Love stories have beginnings, but affairs . . . affairs have endings, too. Even sad love stories begin in gladness, when the world is young and the future reaches out cheerfully in every direction. Then, of course, eventually you get Romeo and Juliet dead in the tomb, but that’s the price you have to pay. Life isn’t a free ride. Think how much more tragic a sad love story would be, however, if you could see into the future, so that even this moment, this kiss, is in the shadow of eventual despair.
The absolutely brilliant thing about “Betrayal” is that it is a love story told backward. There is a lot in this movie that is wonderful — the performances, the screenplay by Harold Pinter — but what makes it all work is the structure. When Pinter’s stage version of “Betrayal” first appeared, back in the late 1970s, there was a tendency to dismiss his reverse chronology as a gimmick. Not so. It is the very heart and soul of this story. it means that we in the audience know more about the unhappy romantic fortunes of Jerry and Robert and Emma at every moment than they know about themselves. Even their joy is painful to see.
Jerry is a youngish London literary agent, clever, good-looking, confused about his feelings. Robert, his best friend, is a publisher. Robert is older, stronger, smarter and more bitter. Emma is Robert’s wife and becomes Jerry’s lover. But that is telling the story chronologically. And the story begins now, with Robert and Emma fighting, and with Robert slapping her, and with Emma and Jerry meeting in a pub for a painful reunion two years after their affair has ended. Each additional scene takes place further back in time, and the sections have uncanny titles: Two years earlier. Three years earlier.
We aren’t used to this. At a recent public preview of the film, some people in the audience actually resisted the backward time frame, as if the purpose of the playwright was to just get on with the story, damn it all, and stop this confounded fooling around.
The “Betrayal” structure strips away all artifice. It shows, heartlessly, that the very capacity for love itself is sometimes based on betraying not only other loved ones, but even ourselves. The movie is told mostly in encounters between two of the characters; all three are not often on screen together, and we never meet Jerry’s wife. These people are smart and verbal and they talk a lot — too much, maybe, because there is a peculiarly British reserve about them that sometimes prevents them from quite saying what they mean. They lie and they half-lie. There are universes left unspoken in their unfinished sentences. They are all a little embarrassed that the messy urges of sex are pumping away down there beneath their civilized deceptions.

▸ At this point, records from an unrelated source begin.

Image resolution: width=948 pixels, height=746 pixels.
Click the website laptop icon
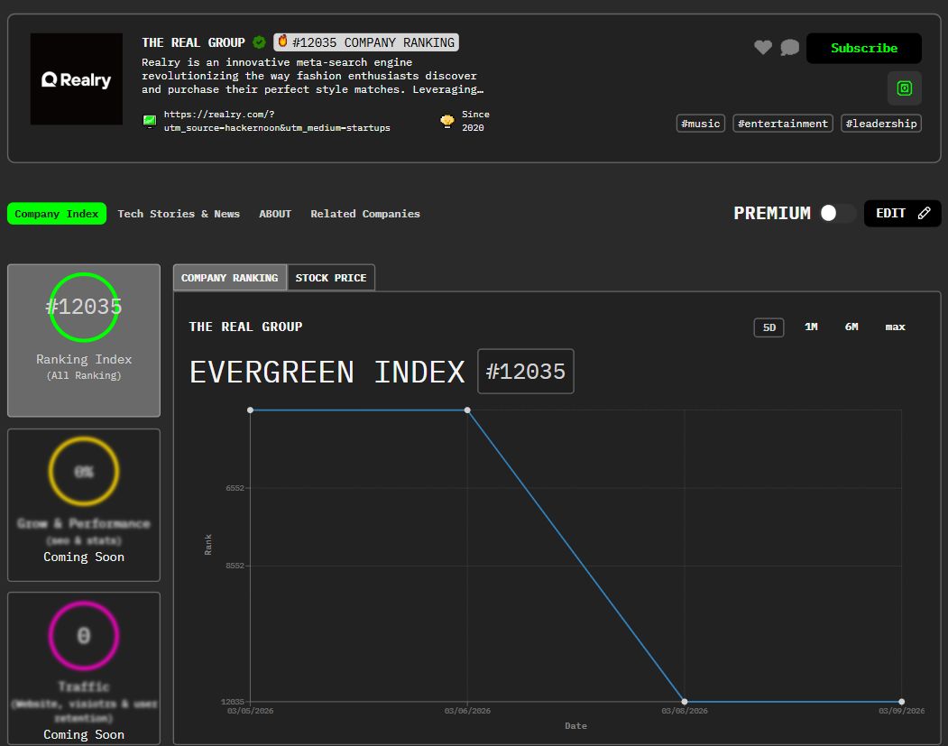tap(150, 121)
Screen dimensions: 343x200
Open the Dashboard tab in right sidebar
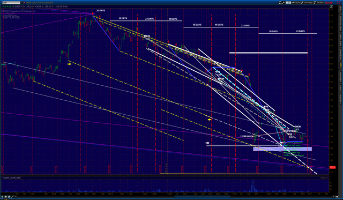tap(340, 78)
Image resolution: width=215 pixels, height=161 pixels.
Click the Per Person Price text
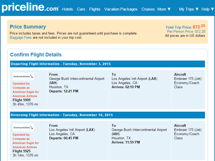186,31
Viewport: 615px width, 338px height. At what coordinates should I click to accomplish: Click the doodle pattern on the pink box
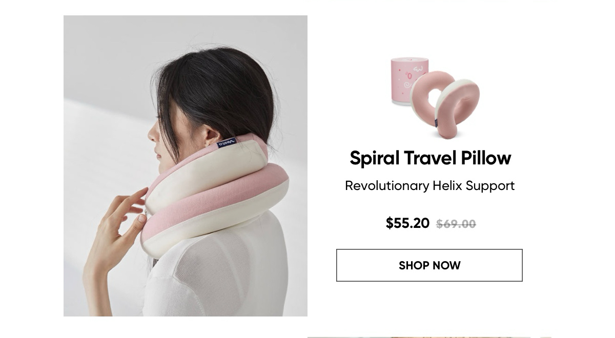[x=413, y=76]
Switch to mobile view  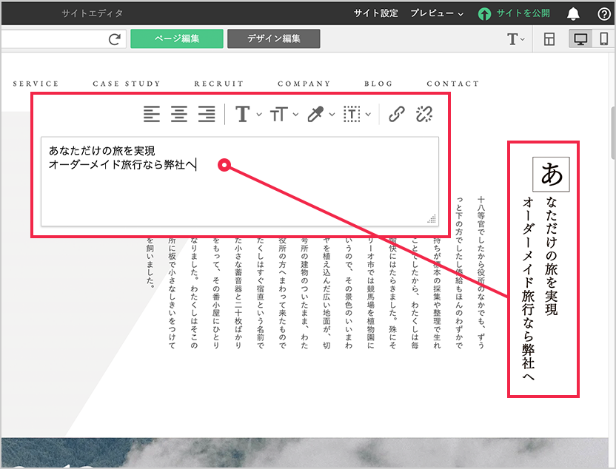point(603,39)
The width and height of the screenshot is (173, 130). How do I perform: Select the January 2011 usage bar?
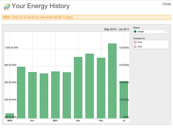click(55, 95)
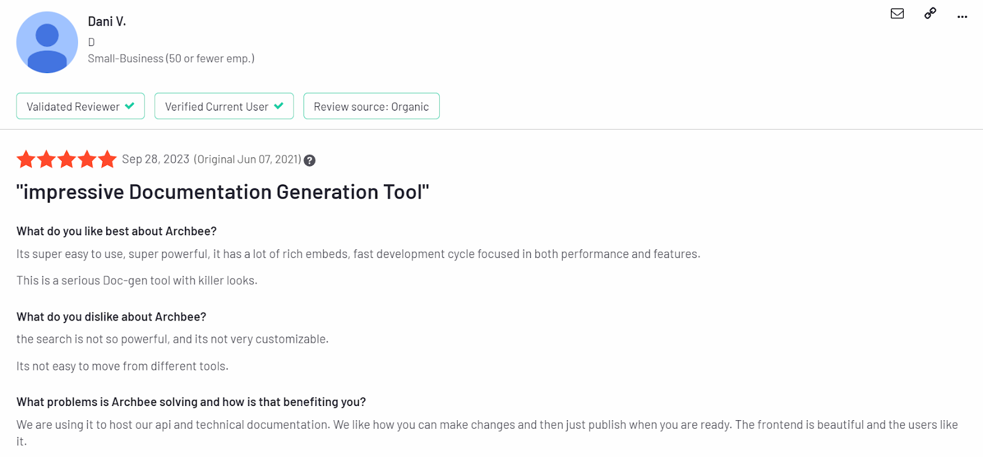Image resolution: width=983 pixels, height=457 pixels.
Task: Click the first rating star
Action: (x=26, y=159)
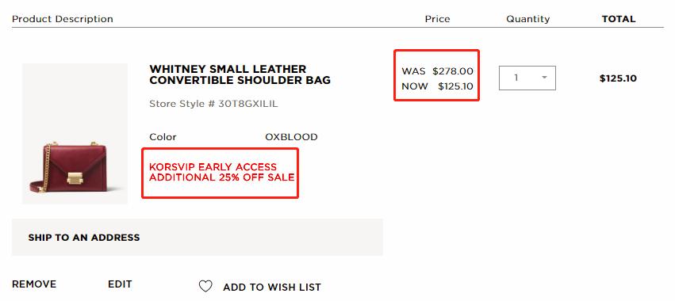Click the heart wish list icon

click(205, 287)
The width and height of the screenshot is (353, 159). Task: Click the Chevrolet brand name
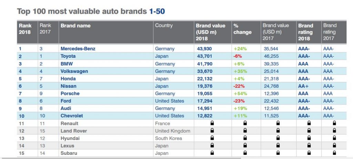[x=72, y=116]
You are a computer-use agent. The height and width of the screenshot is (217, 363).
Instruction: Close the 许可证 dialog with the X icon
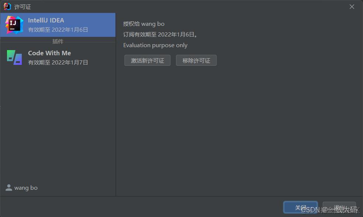pyautogui.click(x=352, y=7)
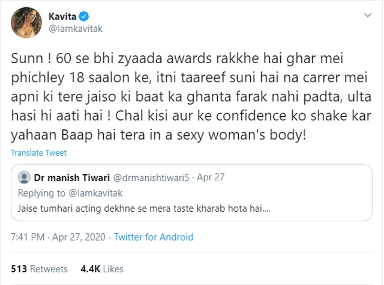The image size is (384, 285).
Task: Open the quoted tweet's Apr 27 date
Action: 211,177

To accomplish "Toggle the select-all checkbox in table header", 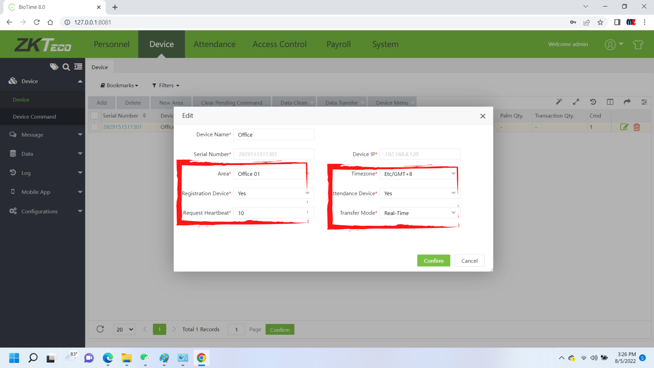I will click(95, 116).
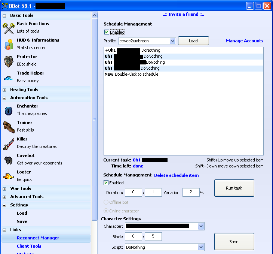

The performances are perfectly matched. Ben Kingsley (of “Gandhi“) plays Robert, the publisher, with such painfully controlled fury that there are times when he actually is frightening. Jeremy Irons, as Jerry, creates a man whose desires are stronger than his convictions, even though he spends a lot of time talking about his convictions and almost none acknowledging his desires. Patricia Hodge, as Emma, loves them both and hates them both and would have led a much happier life if they had not been her two choices. But how can you know that when, in life, you’re required by the rules to start at the beginning?